_Objective_
Copy the rows verbatim, starting at the line that contains "Viewport: 1168px width, 639px height." and continuing through the end of the rows.

_Raw records_
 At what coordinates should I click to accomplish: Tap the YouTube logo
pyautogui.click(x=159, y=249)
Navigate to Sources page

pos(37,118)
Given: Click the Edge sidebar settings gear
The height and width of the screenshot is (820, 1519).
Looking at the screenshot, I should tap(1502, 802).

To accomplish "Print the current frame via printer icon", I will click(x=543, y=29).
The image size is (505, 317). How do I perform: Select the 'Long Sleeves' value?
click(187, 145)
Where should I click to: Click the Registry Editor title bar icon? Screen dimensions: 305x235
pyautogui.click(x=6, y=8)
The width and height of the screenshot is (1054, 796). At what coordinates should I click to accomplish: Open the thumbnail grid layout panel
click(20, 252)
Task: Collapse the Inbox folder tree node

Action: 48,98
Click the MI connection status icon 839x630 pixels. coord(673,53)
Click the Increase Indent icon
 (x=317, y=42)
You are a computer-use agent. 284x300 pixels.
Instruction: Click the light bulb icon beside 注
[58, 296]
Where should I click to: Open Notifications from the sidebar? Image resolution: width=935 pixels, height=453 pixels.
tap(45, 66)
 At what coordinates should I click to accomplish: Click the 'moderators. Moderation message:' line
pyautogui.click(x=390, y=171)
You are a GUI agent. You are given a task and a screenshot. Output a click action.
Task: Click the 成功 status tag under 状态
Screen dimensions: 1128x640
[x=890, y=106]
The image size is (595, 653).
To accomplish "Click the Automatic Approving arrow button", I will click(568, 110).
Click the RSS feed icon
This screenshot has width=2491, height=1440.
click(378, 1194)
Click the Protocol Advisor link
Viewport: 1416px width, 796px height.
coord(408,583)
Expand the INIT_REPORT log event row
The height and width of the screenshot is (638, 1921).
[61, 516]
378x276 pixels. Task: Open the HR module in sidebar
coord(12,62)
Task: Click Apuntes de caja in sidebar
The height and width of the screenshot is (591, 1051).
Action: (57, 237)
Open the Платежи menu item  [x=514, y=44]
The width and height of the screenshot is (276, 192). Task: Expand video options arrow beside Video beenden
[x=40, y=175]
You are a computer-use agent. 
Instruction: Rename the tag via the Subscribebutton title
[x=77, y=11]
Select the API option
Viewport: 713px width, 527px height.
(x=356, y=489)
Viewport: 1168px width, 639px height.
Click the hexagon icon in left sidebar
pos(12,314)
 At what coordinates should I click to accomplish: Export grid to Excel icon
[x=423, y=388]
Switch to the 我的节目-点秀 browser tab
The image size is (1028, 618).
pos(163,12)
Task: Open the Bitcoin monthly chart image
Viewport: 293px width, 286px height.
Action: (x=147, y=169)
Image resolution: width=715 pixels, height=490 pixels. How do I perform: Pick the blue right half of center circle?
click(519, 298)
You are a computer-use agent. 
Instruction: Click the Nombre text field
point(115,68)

_Answer below_
Viewport: 1168px width, 639px height.
Click the hexagon icon in left sidebar
pos(12,314)
 At what coordinates should I click to accomplish: Export grid to Excel icon
[x=423, y=388]
Switch to the 我的节目-点秀 browser tab
The image size is (1028, 618).
pos(163,12)
Task: Open the Bitcoin monthly chart image
Viewport: 293px width, 286px height.
Action: (x=147, y=169)
Image resolution: width=715 pixels, height=490 pixels. How do I perform: Pick the blue right half of center circle?
click(519, 298)
You are a computer-use agent. 
Instruction: Click the Nombre text field
point(115,68)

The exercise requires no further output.